Over at the valuable Portland Architecture blog, which helps keep the city’s designers and planners on their toes, Brian Libby has started a fascinating conversation that’s well worth checking out. It’s about the flap in little upscale Dunthorpe over its school board’s desire to tear down the 1920 Riverdale Grade School and replace it with something fresh and contemporary. Libby and a long string of commenters have created a stimulating conversation on just what historic preservation means — on why it’s important, how old buildings can be transformed for new purposes, when it might be OK to replace a good old building, what a historical presence in architecture means to a community. So far, the consensus seems to be: Keep the building, remodel it for modern needs, make it green, add on if necessary. Well, that’s the consensus on the Portland Architecture blog.

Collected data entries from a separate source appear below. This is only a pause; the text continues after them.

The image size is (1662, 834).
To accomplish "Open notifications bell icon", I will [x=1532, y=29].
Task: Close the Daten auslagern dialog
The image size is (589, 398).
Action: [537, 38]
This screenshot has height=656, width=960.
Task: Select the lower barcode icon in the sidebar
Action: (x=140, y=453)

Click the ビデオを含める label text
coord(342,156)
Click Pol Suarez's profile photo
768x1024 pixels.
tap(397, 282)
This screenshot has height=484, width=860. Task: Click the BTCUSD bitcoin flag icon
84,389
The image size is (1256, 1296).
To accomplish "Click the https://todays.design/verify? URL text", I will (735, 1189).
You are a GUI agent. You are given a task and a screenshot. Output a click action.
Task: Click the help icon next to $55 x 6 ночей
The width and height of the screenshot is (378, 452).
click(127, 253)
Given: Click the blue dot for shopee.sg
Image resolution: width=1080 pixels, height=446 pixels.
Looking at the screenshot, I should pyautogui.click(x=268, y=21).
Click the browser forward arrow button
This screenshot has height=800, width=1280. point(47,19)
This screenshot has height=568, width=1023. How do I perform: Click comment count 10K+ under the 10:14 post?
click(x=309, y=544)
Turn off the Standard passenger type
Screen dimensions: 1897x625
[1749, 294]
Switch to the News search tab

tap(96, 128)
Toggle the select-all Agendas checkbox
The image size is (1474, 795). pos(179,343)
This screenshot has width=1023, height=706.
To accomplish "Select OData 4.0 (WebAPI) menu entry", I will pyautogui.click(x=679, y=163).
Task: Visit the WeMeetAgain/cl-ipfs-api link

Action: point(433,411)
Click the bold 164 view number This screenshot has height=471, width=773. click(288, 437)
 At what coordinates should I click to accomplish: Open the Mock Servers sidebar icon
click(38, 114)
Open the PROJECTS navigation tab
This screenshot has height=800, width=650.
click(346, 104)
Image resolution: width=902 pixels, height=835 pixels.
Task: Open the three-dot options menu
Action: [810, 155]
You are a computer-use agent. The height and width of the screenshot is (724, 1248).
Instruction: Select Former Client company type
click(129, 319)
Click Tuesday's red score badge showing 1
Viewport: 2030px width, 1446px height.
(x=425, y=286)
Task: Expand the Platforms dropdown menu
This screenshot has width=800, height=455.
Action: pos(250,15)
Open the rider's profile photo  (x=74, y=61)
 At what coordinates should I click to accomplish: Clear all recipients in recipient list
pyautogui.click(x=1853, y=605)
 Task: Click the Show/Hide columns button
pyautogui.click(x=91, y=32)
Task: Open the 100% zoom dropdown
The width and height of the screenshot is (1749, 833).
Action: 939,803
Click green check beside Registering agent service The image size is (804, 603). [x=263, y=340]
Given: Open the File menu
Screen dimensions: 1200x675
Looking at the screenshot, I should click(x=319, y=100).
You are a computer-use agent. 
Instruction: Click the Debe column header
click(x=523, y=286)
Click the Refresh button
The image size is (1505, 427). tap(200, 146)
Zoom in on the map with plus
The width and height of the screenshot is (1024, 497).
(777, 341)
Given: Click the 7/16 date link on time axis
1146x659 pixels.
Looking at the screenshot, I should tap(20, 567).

It still doesn’t seem to be the consensus on the school board.
Beyond the general interest that Art Scatter has in architecture and planning, I find this conversation interesting because the school was designed by A.E. Doyle, Portland’s most significant architect of the early 20th century, and the subject of a good new historical biography by Philip Niles, Beauty of the City, which I happen to have reviewed for The Oregonian: You can read the review, due for print publication this Sunday, here, on Oregon Live. Central Library, the Benson Hotel (and the Benson Bubblers), the Meier & Frank department store (now Macy’s), the Reed College campus, Multnomah Falls Lodge — Doyle’s stamp is all around the city and its environs, and Niles’ book helps explain both how that came to be and why it’s a good thing.
So, save the Riverdale School? My gut says yes, even though I’ve never been inside it, and, frankly, I don’t know in what ways the school board thinks it inadequate. Maybe its members know something none of the rest of us do. But from its pictures it looks like a classic old building, with great light and a simple layout that would seem easy to reconfigure — and even add on to, if necessary. Yes, it might need seismic upgrading, but hundreds of buildings have gone through that: Drive through the little Oregon wine country town of Dundee, on the way to McMinnville, and you’ll see a school that’s been successfully and sensitively earthquake-proofed in the recent past.
I’m aware that a community is a dynamic thing and that preservation, wrongly applied, can be romantic mummification. I can understand the frustration that Le Corbusier and Mies van der Rohe must have felt over the weight of history pressing down on design in Europe, shackling it to the past. But that’s hardly the case in the United States, and especially not in a region as young and still raw-boned as the Pacific Northwest. We’re building all sorts of new stuff (far too much of it, unfortunately, in the sprawling subdivision cookie-cutter style of the rest of the nation) and we don’t have a lot of history to give away.
So weigh in on this thing. Check out Libby’s link at Portland Architecture: It’s a lively example of what can happen at the intersection of design, politics, money and community involvement. And give Niles’ book about Doyle a spin. For anyone interested in how cities grow (and this city in particular), it’s a good read.